## EXERCISE DIRECTIONS
Can you rewrite all of the material below as a JSON list of strings, one string per line, with blank lines left out?

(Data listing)
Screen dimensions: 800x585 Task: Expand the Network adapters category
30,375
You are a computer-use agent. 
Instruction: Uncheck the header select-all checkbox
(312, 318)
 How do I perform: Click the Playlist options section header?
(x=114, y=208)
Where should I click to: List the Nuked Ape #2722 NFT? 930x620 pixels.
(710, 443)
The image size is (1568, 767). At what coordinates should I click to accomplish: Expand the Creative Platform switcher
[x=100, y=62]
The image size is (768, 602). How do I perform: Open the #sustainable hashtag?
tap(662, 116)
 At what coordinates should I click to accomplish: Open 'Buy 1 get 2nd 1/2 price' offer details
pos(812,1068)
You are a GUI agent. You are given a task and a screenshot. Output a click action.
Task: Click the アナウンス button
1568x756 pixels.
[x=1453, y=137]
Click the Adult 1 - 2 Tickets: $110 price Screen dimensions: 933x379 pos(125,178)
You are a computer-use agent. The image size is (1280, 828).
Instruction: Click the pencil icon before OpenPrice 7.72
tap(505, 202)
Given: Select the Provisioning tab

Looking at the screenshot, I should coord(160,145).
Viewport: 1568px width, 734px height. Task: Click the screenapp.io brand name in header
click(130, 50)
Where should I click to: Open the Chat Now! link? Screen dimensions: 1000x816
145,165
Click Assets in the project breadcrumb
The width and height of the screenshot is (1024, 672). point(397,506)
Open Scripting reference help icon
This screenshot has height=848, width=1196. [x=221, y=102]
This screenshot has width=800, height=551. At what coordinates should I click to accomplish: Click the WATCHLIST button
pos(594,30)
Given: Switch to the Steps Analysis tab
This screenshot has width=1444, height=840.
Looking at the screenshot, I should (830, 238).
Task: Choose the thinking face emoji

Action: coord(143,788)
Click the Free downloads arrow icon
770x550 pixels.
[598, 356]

## SOLUTION FOR THIS EXERCISE
[
  "Screen dimensions: 800x585 Task: Expand the Network adapters category",
  "30,375",
  "You are a computer-use agent. ",
  "Instruction: Uncheck the header select-all checkbox",
  "(312, 318)",
  " How do I perform: Click the Playlist options section header?",
  "(x=114, y=208)",
  "Where should I click to: List the Nuked Ape #2722 NFT? 930x620 pixels.",
  "(710, 443)",
  "The image size is (1568, 767). At what coordinates should I click to accomplish: Expand the Creative Platform switcher",
  "[x=100, y=62]",
  "The image size is (768, 602). How do I perform: Open the #sustainable hashtag?",
  "tap(662, 116)",
  " At what coordinates should I click to accomplish: Open 'Buy 1 get 2nd 1/2 price' offer details",
  "pos(812,1068)",
  "You are a GUI agent. You are given a task and a screenshot. Output a click action.",
  "Task: Click the アナウンス button",
  "1568x756 pixels.",
  "[x=1453, y=137]",
  "Click the Adult 1 - 2 Tickets: $110 price Screen dimensions: 933x379 pos(125,178)",
  "You are a computer-use agent. The image size is (1280, 828).",
  "Instruction: Click the pencil icon before OpenPrice 7.72",
  "tap(505, 202)",
  "Given: Select the Provisioning tab",
  "Looking at the screenshot, I should coord(160,145).",
  "Viewport: 1568px width, 734px height. Task: Click the screenapp.io brand name in header",
  "click(130, 50)",
  "Where should I click to: Open the Chat Now! link? Screen dimensions: 1000x816",
  "145,165",
  "Click Assets in the project breadcrumb",
  "The width and height of the screenshot is (1024, 672). point(397,506)",
  "Open Scripting reference help icon",
  "This screenshot has height=848, width=1196. [x=221, y=102]",
  "This screenshot has width=800, height=551. At what coordinates should I click to accomplish: Click the WATCHLIST button",
  "pos(594,30)",
  "Given: Switch to the Steps Analysis tab",
  "This screenshot has width=1444, height=840.",
  "Looking at the screenshot, I should (830, 238).",
  "Task: Choose the thinking face emoji",
  "Action: coord(143,788)",
  "Click the Free downloads arrow icon",
  "770x550 pixels.",
  "[598, 356]"
]